▶ [YOUR INSTRUCTIONS] Leave out the pictures and transcribe every entry below exactly.

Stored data

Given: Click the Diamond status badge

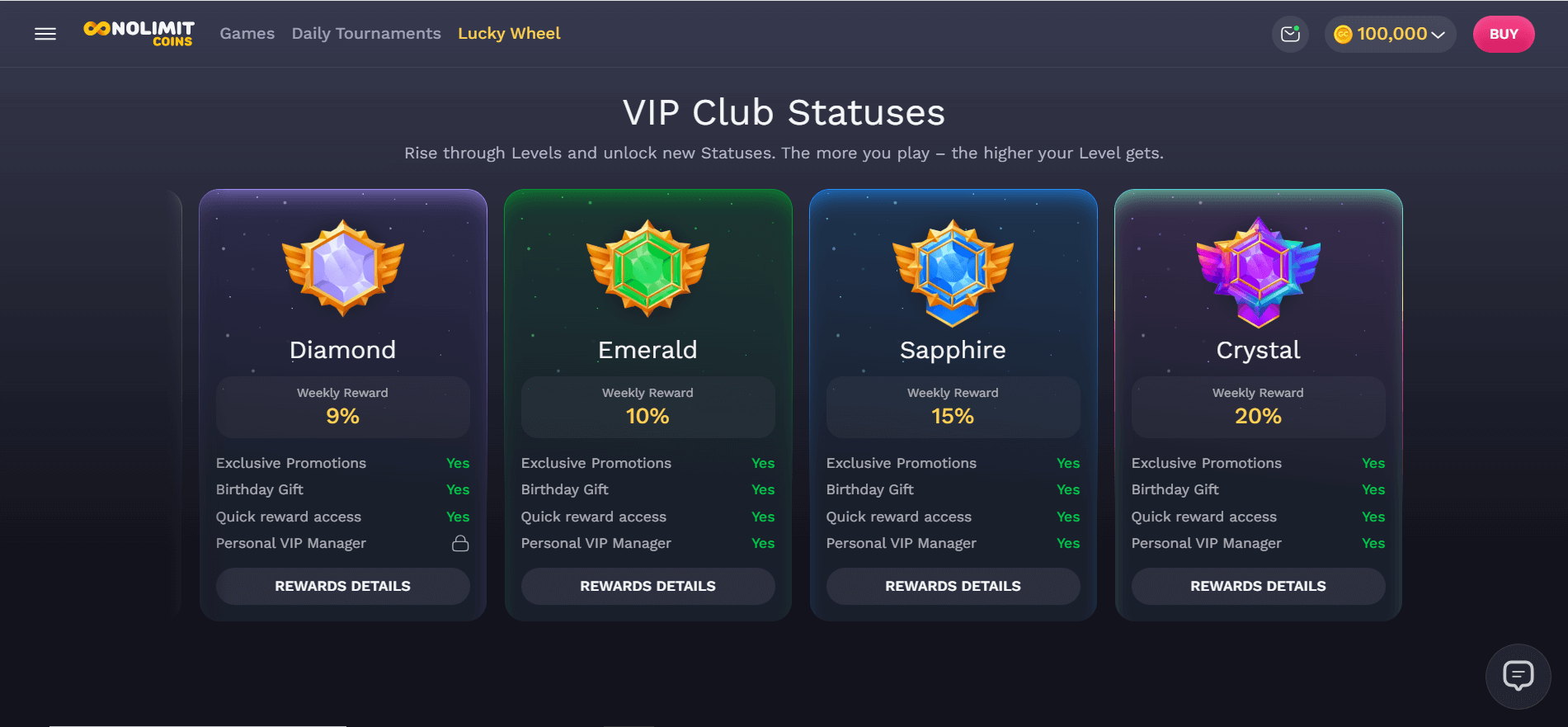Looking at the screenshot, I should click(x=343, y=268).
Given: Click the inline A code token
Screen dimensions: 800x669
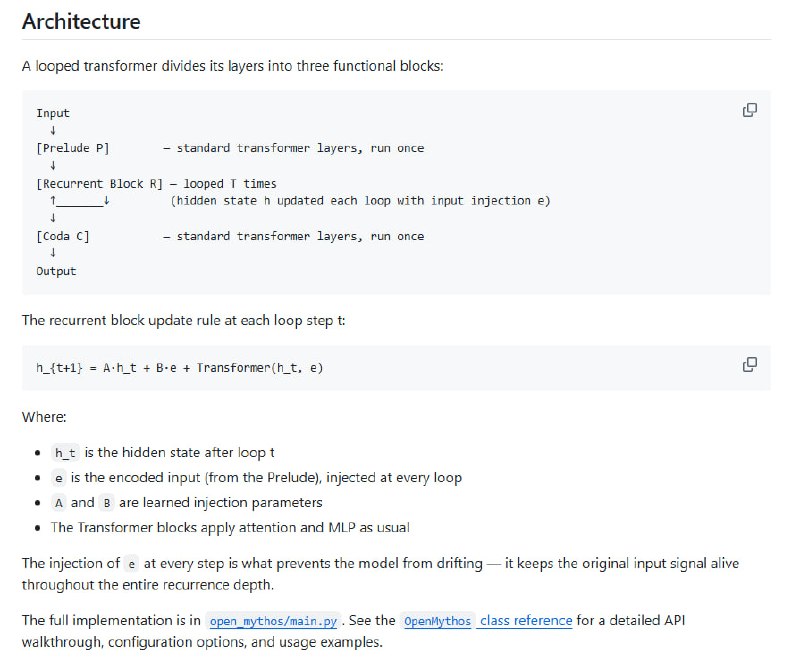Looking at the screenshot, I should point(59,503).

▶ [SOLUTION FOR THIS EXERCISE]
Given: Click the Diamond status badge

Looking at the screenshot, I should click(x=343, y=268).
Given: Click the inline A code token
Screen dimensions: 800x669
Looking at the screenshot, I should point(59,503).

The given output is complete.